Guest1: '-net nic,vlan=0,macaddr=52:54:00:01:12:23 -net user,vlan=0 -net socket,vlan=0,listen=localhost:8765' Guest2: '-net nic,macaddr=52:54:00:02:12:34 -net socket,connect=localhost:8765'

this uses the older 'vlan' functionality in qemu. it isn't 802.1q vlans. only an internal construct to qemu to specify which network guest devices and host devices get connected together. these act as a ethernet hub internally in that traffic from one device goes to all others. this behavior allows for more than 2 to be connected and communicate. packets from Guest2 will pass through to the qemu process on Guest1 and be passed to Guest1 as well as to the slirp stack. this also means you need to specify the macaddr option with unique values so that the two guests aren't fighting over the same mac address.

there are a couple downsides to this approach. the -net functionality is considered deprecated. the other downside is that if the qemu process for Guest1 exits then Guest2 will no longer be able to talk out. It will work if qemu is running for Guest1 but Guest1 itself is hung, like a kernel panic or is booting.
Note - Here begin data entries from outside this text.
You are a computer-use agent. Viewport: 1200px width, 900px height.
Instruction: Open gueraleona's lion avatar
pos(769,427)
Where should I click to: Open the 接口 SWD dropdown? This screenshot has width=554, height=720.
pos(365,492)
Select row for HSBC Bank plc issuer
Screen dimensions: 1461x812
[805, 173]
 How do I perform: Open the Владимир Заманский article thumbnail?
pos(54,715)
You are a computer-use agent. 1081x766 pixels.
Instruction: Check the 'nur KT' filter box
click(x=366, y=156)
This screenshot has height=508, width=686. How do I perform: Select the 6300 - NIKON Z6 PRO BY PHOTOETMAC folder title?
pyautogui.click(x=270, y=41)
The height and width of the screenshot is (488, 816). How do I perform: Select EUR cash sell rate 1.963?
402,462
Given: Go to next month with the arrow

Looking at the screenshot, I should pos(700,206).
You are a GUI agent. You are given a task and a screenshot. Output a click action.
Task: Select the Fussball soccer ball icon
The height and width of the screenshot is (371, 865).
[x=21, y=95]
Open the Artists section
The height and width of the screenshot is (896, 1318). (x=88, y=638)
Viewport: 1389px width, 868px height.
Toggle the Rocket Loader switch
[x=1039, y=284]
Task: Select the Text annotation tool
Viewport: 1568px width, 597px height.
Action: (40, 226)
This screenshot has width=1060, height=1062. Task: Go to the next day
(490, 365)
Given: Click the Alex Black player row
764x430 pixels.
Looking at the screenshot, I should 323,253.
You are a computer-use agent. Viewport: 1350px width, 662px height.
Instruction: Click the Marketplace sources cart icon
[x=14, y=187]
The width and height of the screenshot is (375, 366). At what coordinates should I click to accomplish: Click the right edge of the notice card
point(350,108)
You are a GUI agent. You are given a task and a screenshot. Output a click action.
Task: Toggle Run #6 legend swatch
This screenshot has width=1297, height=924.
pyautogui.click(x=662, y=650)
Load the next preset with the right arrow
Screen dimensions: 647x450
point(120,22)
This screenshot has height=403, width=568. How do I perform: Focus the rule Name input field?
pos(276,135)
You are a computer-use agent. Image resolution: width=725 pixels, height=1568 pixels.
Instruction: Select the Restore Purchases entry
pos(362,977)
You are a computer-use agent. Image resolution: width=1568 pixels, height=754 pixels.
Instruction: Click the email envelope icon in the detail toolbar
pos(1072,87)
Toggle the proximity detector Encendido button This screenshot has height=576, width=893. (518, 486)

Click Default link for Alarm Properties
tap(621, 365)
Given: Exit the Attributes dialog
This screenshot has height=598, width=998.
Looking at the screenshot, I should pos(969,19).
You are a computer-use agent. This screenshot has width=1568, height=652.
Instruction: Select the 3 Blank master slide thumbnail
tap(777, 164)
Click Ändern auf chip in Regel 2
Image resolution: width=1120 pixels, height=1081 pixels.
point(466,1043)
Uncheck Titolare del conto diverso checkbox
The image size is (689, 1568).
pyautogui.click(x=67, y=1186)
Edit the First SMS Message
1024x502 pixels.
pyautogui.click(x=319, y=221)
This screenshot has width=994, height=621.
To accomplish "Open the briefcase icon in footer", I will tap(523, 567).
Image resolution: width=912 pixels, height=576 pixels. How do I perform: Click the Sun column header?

the second way i can think of to do this is to use vde and slirpvde. this method requires some additional steps before the qemu processes are started. a vde software ethernet switch has to be created first and then a slirpvde process connected to it which will provide the IP gateway features. After those are started, then the qemu processes can be connected to the vde switch. these steps should take care of it.

'vde_switch -d -sock /tmp/sw1 -M /tmp/sw1.mgmt'
'slirpvde -d -s /tmp/sw1 -q'
Guest1: '-net nic,macaddr=52:54:00:01:12:23 -net vde,sock=/tmp/sw1'
Guest2: -'net nic,macaddr=52:54:00:02:12:23 -net vde,sock=/tmp/sw1'

the first two are full commands and the second two are options for your qemu-system commands.

there are some downsides to this approach as well. the biggest is that it seems the some major distributions either don't have support for vde. redhat based distributions don't even provide it and ubuntu stopped compiling qemu with support for it since 13.10. it seems debian still has support for it (install the vde2 package) and i think arch has support. i don't know about suse based distributions but i would guess not. this method may require building several components from source but has the advantage that it doesn't require qemu for Guest1 to be running for Guest2 to talk on the network.

of course, there is also the option of using libvirt to manage your guests. this is probably the most flexible and best supported option. i will defer to libvirt documentation on the exact method of accomplishing this with libvirt but i would recommend going with that method if you can.